[Your tasks]
a. According to the Balfour v. Balfour case summary, what position did the husband hold in Ceylon?
b. Please continue the Balfour v. Balfour case summary, picking up right after its final sentence.

[Selected text]
Balfour vs. Balfour

Balfour vs. Balfour

This article is submitted by:

  • Ravi Pahwa
Equivalent Citation – [1919] 2 KB 571
Petitioner: Balfour
Respondent: Balfour
Bench: Kings Bench Lord Justice Warrington, Lord Justice Duke, Lord Justice Atkin

Facts:

The parties in this case were Husband and Wife who had gotten married in August 1900. The husband was employed as Director of Irrigation under the Government of Ceylon (modern day Sri Lanka). The parties resided in Ceylon together till 1915, with 2 small visits to UK in 1906 and 1908. In November 1915, the parties came to England, while the husband was on leave. They remained there till August 1916, when the husband had to return due to his job commitments, however the wife was instructed to stay till November 4 on doctor’s advice. She was suffering from rheumatic arthritis.  On the day of 8th August 1916, when the husband was about to set sail, they entered into an agreement whereby the husband would pay her £24 for the month of August and thereafter £30 per month till she returned to him in Ceylon, for her maintenance. The wife admits that the agreement of August 8, was made prior to any differences arising between them. She was also under the impression that the husband would be returning to England soon. However, the husband soon wrote to her demanding that they ought to separate. The wife commenced divorce proceedings in 1918 and she obtained an order for alimony. The present proceedings were started by wife to enforce the alleged agreement between the parties on August 9, 1916.

[Data lines]
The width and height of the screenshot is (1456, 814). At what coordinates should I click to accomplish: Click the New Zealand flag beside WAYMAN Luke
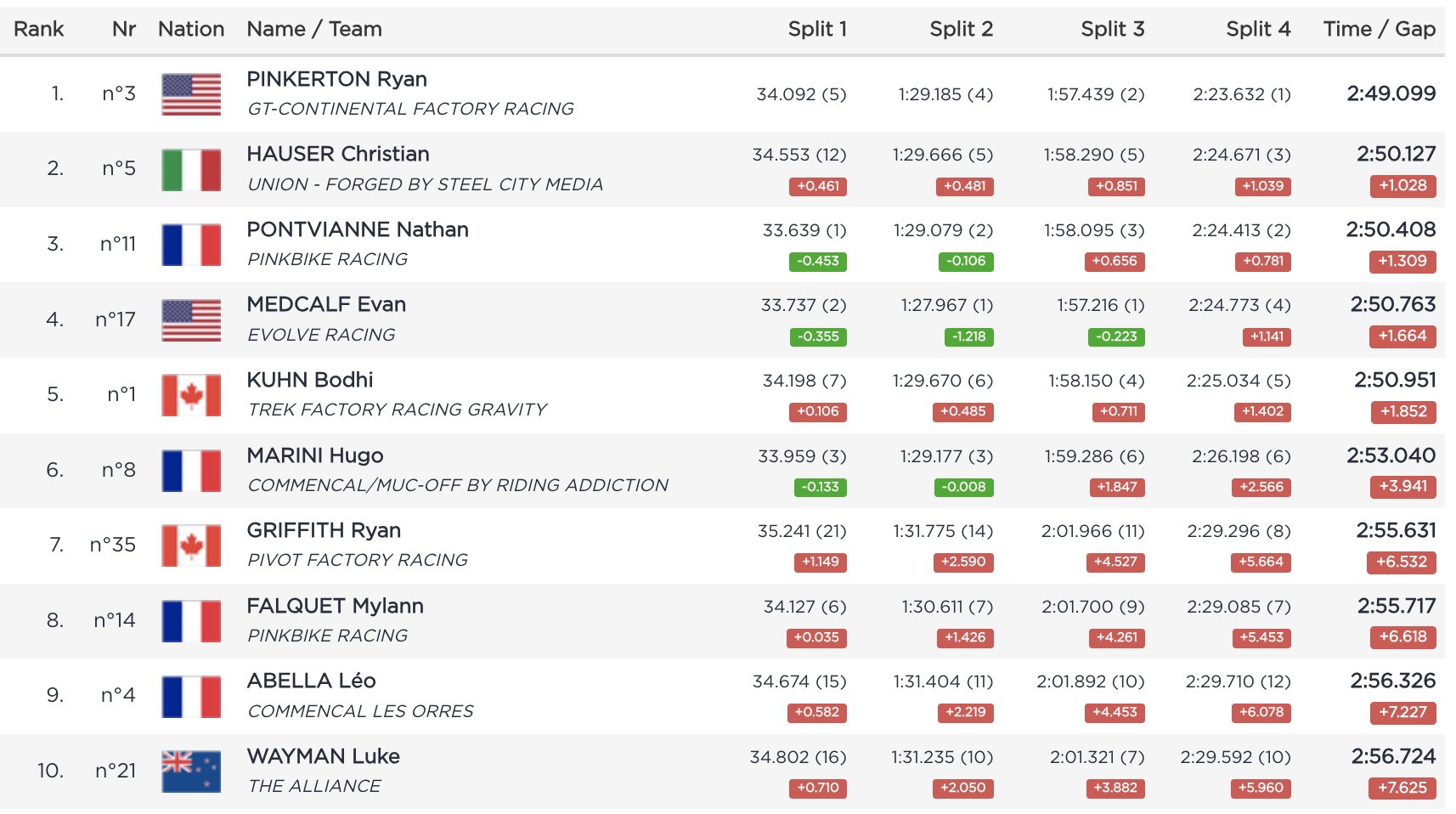click(191, 772)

[Answers to the exercise]
a. He was Director of Irrigation under the Government of Ceylon.

b.
Case History:

This case was first presided over by Justice Sargent, an additional judge of the King’s Division Bench. The lower court ruled in favour of the wife. It held that the husband was under an obligation to support his wife and the consent of the wife to such an arrangement was sufficient consideration to constitute a contract. The husband subsequently appealed in the Court of Appeal (Civil Division) resulting in this judgement.

Issue:

  1. The main legal issue for the court to decide was whether the parties had any intention to enter into a contract.
  2. Can an agreement for an arrangement between a husband and wife in the course of their relationship, result in binding contractual obligations on any of them, the non-performance of which can lead to a suit in the court?

Arguments:

Barrington-Ward K.C. and Du Parcq (Counsel) for the Appellant (Husband) –

It was agued on behalf of the husband, that the parties were living apart on a temporary basis. There was no agreement for separation. It was a temporary arrangement till the time the wife re-joins the husband. It was a domestic arrangement in which no consideration was given by wife, hence there is no contractual obligation.

Hawke K.C. and Tebbs (Counsel)for Respondent (Wife)-

It was argued on behalf of the wife that where the parties are living together, the wife is as capable of contracting with her husband that he shall give her a particular sum as she is of contracting with any other person.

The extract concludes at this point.